UN PROGETTO STRATEGICO

Come affermato dagli autori, il progetto per l’ampliamento del Bilbao Fine Arts Museum è soprattutto un’occasione per ripensare il “luogo” espositivo in una visione rinnovata che, rispettando il valore storico-monumentale della preesistenza, sia in grado di offrire alla città una nuova e importante opportunità di condivisione spaziale. Oggi il complesso museale è composto da corpi di fabbrica realizzati in diversi momenti: il primo del 1945; il successivo nel 1970; l’ultimo del 2001. La proposta definisce una chiara gerarchia spaziale e funzionale tra gli edifici esistenti e il contesto: spostando l’accesso principale dalla piazza Euskadi alla piazza Arriaga, il corpo realizzato nel 1945 diventa il fulcro principale dell’intervento e la piazza ritorna ad essere luogo di mediazione tra il museo e la città.

LA NUOVA COPERTURA

Una nuova copertura dalle linee ondulate connette i diversi edifici distribuendo su oltre 2.000 metri quadrati nuovi spazi per le collezioni temporanee e la promozione di programmi educativi ed eventi; grazie ai supporti leggeri, si stacca dalla struttura principale offrendo diversi punti panoramici verso la piazza. Dai primi render diffusi dallo studio inglese, di grande impatto risulta l’oculo circolare che “perfora” i vari livelli consentendo alla luce naturale di illuminare in maniera diretta i nuovi spazi della galleria. La copertura, immagine chiave dell’intervento, appare come un oggetto complesso che si dichiara attraverso il contrasto con l’orizzontalità e il rigore geometrico degli edifici esistenti. La nuova struttura è in parte sostenuta da esili pilastri distribuiti lungo il perimetro del grande patio interno, che sarà separato dall’esterno urbano da una facciata interamente in vetro. L’intervento trasforma la piazza nel nuovo cuore del museo, mettendo in connessione tutti gli spazi del piano terra per fornire una maggiore accessibilità.

IL MUSEO E LA CITTÀ

Nel progetto per l’ampliamento del Bilbao Fine Arts Museum il gesto architettonico sembra essere in secondo piano rispetto alla potenziale relazione tra il museo e la città, come dichiarato dell’architetto Sir.

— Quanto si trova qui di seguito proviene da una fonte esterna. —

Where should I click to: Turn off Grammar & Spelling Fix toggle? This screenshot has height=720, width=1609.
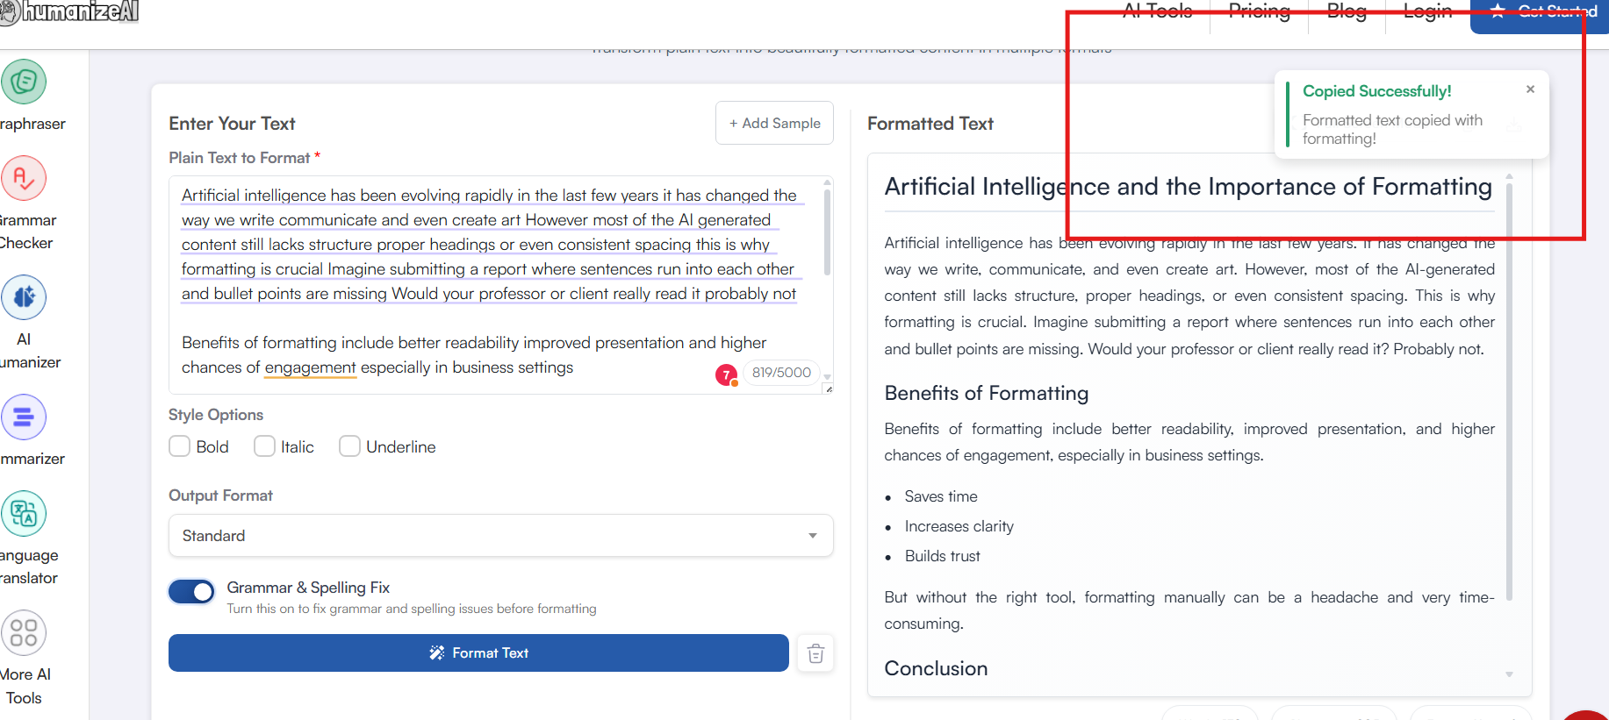pyautogui.click(x=191, y=592)
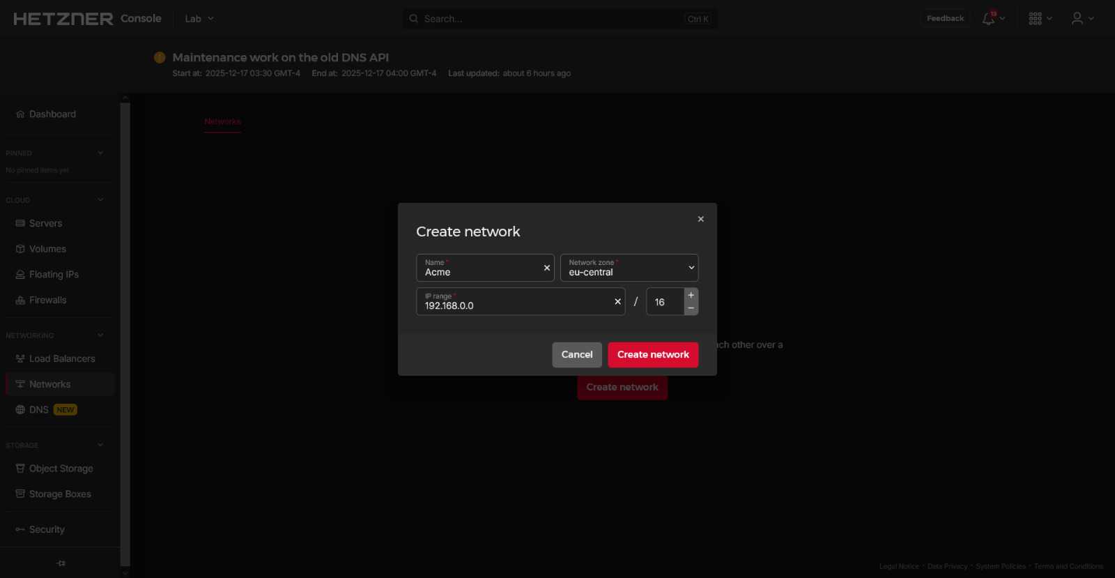Close the Create network dialog

pyautogui.click(x=700, y=219)
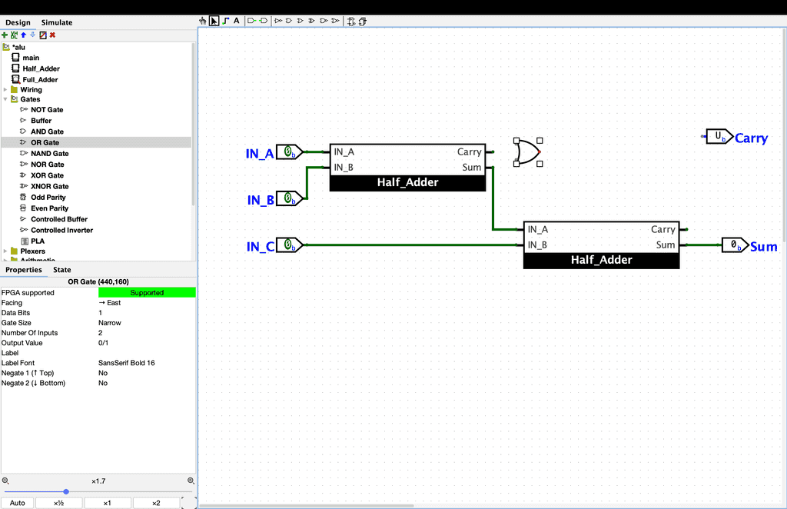The image size is (787, 509).
Task: Open the State tab
Action: 62,270
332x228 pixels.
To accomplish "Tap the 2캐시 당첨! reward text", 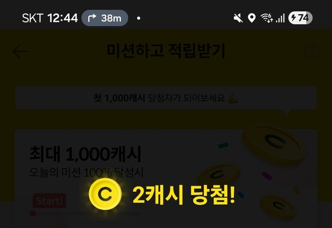I will pyautogui.click(x=184, y=194).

Norman Foster (Executive Chairman dello studio Foster + Partners): “insieme a Luis María Uriarte, siamo onorati di collaborare con il direttore Miguel Zugaza e il suo team per creare un museo adatto a questa città lungimirante”. Il progetto di Foster + Partners e LM Uriarte Arkitektura S.L.P. interviene in maniera decisa su un importante patrimonio architettonico esistente, stabilendo una continuità spaziale attraverso un gesto che, con estrema semplicità, attualizza un luogo che è ormai un importante riferimento per la vita culturale e sociale della città di Bilbao.